Both health and health care disparities are present for various disadvantaged or disempowered groups in society.
Members of different races, genders, and classes experience different availability of health resources, and therefore have different health outcomes.
Gender differences in morbidity
Gender differences in morbidity refer to the fact members of different genders may experience different rates of health states or health outcomes.
• Example: A study in Toronto showed that women given coronary artery bypass surgery experienced higher rates of heart failure than men.
Social movements
Social movements are a form of collective action in which groups of individuals or organizations systematically come together in order to effect, reinforce, or prevent social change.
Social movements are, almost by definition, motivated by collective discontent: large numbers of people must feel that their values, desires, needs, and/or beliefs are being challenged in some fashion.
A number of theories have arisen to explain how social movements arise.
Relative deprivation theory 1
Relative deprivation theory says that social movements occur when individuals observe others who have some relative social, cultural, political, or material advantage.
Under this theory, individuals who experience this relative deprivation believe that they should also be entitled to the same advantages that they see others enjoying and so therefore organize to bring about the changes necessary to acquire the same advantages.
The deprivation must only be relative to others in society and not some absolute scale of deprivation or poverty.
relative deprivation theory 2
There are a number of problems with relative deprivation theory:
Many members of a social movement may not themselves be deprived (white members of the civil rights movement, for example).
In any pluralistic society, some members will have greater access to certain material and nonmaterial resources; therefore, there will be frequent and widespread relative deprivation.
However, not all sources of relative deprivation result in a social movement.
Relative deprivation theory does not supply an explanation for why some sources of deprivation may spawn a social movement while others do not.
Resource mobilization theory
Resource mobilization theory attempts to enhance relative deprivation theory by arguing that social movements result not just because of the presence of collective discontent but also because of the relative ability of certain individuals to acquire and use the necessary resources to generate collective action.
The concept of “resource” here is used to refer to both the material (money, property, etc.) and the nonmaterial (knowledge, political power, etc.) resources that would be necessary to create an effective social movement.

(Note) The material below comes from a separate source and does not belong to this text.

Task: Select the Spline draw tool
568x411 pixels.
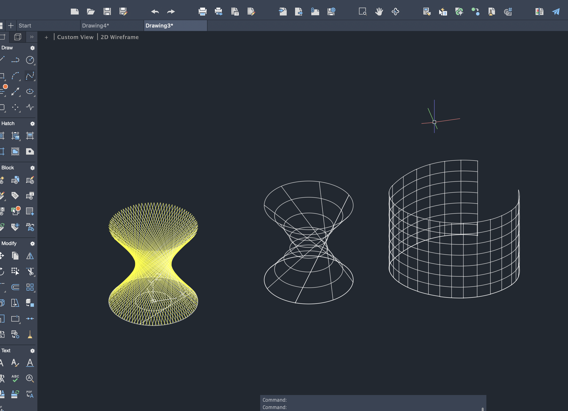Action: pyautogui.click(x=30, y=76)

Social movements are typically organized around the type of change that they seek to effect.
Expressive movements
Expressive movements seek to change the values and behaviors of individuals and so are typically organized around individual or small-group intervention.
Social reform movements
Social reform movements aim to remedy some specific perceived deficiency in social structure or institutions and so will typically try to create change via available political avenues (legislative, judicial, or executive).
• Examples of social reform movements include the U.S. women’s suffrage and civil rights movements.
Revolutionary movements
Revolutionary movements question the validity and functionality of the existing system and advocate radical change, typically seeking the total overthrow and replacement of the existing social order. Such movements therefore often resort to violent revolution.
• Examples are the French Revolution, which overthrew the monarchy, and the Chinese Communist Revolution, which can be said to represent the culmination of decades of struggle against foreign colonialism, an inequitable feudal system, and centuries of dynastic rule in China.
utopian movements
Some movements (and many revolutionary movements) can be classified as utopian movements, projecting the development of a “perfect” society free of inequality, want, bigotry, classism, corruption, etc.
• The Hare Krishna movement and many communist and socialist movements might be classified as utopian.